GOAL OF THE EXERCISE:
Verbatim output of the full listing is required.

[Opening MATERIAL PROVIDED section]

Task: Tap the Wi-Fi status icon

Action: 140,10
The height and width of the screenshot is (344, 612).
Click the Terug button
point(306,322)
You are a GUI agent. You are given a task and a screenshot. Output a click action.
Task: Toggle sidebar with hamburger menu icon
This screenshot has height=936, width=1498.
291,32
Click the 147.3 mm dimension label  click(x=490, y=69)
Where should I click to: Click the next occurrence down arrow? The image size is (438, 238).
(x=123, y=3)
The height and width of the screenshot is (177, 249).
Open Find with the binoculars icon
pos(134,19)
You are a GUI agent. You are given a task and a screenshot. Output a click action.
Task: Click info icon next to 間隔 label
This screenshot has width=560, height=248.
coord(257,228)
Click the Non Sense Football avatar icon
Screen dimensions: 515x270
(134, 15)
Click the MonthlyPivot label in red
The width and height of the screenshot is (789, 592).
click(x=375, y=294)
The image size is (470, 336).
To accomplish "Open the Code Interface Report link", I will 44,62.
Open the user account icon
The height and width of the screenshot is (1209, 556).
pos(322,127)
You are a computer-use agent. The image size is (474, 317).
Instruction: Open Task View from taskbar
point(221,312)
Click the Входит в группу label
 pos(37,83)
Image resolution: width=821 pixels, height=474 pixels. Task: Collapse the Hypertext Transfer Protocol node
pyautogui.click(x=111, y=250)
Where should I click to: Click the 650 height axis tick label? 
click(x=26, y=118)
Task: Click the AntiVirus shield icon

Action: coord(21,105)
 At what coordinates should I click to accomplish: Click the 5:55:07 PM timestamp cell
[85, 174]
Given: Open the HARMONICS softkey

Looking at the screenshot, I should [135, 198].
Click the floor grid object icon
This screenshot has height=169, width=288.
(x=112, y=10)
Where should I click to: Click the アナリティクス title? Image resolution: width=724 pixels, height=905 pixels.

[Closing MATERIAL PROVIDED section]

RESULT BELOW:
Task: Tap the Wi-Fi status icon

Action: 140,10
The height and width of the screenshot is (344, 612).
Click the Terug button
point(306,322)
You are a GUI agent. You are given a task and a screenshot. Output a click action.
Task: Toggle sidebar with hamburger menu icon
This screenshot has height=936, width=1498.
291,32
Click the 147.3 mm dimension label  click(x=490, y=69)
Where should I click to: Click the next occurrence down arrow? The image size is (438, 238).
(x=123, y=3)
The height and width of the screenshot is (177, 249).
Open Find with the binoculars icon
pos(134,19)
You are a GUI agent. You are given a task and a screenshot. Output a click action.
Task: Click info icon next to 間隔 label
This screenshot has width=560, height=248.
coord(257,228)
Click the Non Sense Football avatar icon
Screen dimensions: 515x270
(134, 15)
Click the MonthlyPivot label in red
The width and height of the screenshot is (789, 592).
click(x=375, y=294)
The image size is (470, 336).
To accomplish "Open the Code Interface Report link", I will 44,62.
Open the user account icon
The height and width of the screenshot is (1209, 556).
pos(322,127)
You are a computer-use agent. The image size is (474, 317).
Instruction: Open Task View from taskbar
point(221,312)
Click the Входит в группу label
 pos(37,83)
Image resolution: width=821 pixels, height=474 pixels. Task: Collapse the Hypertext Transfer Protocol node
pyautogui.click(x=111, y=250)
Where should I click to: Click the 650 height axis tick label? 
click(x=26, y=118)
Task: Click the AntiVirus shield icon

Action: coord(21,105)
 At what coordinates should I click to accomplish: Click the 5:55:07 PM timestamp cell
[85, 174]
Given: Open the HARMONICS softkey

Looking at the screenshot, I should [135, 198].
Click the floor grid object icon
This screenshot has height=169, width=288.
(x=112, y=10)
Where should I click to: Click the アナリティクス title? Image resolution: width=724 pixels, height=905 pixels.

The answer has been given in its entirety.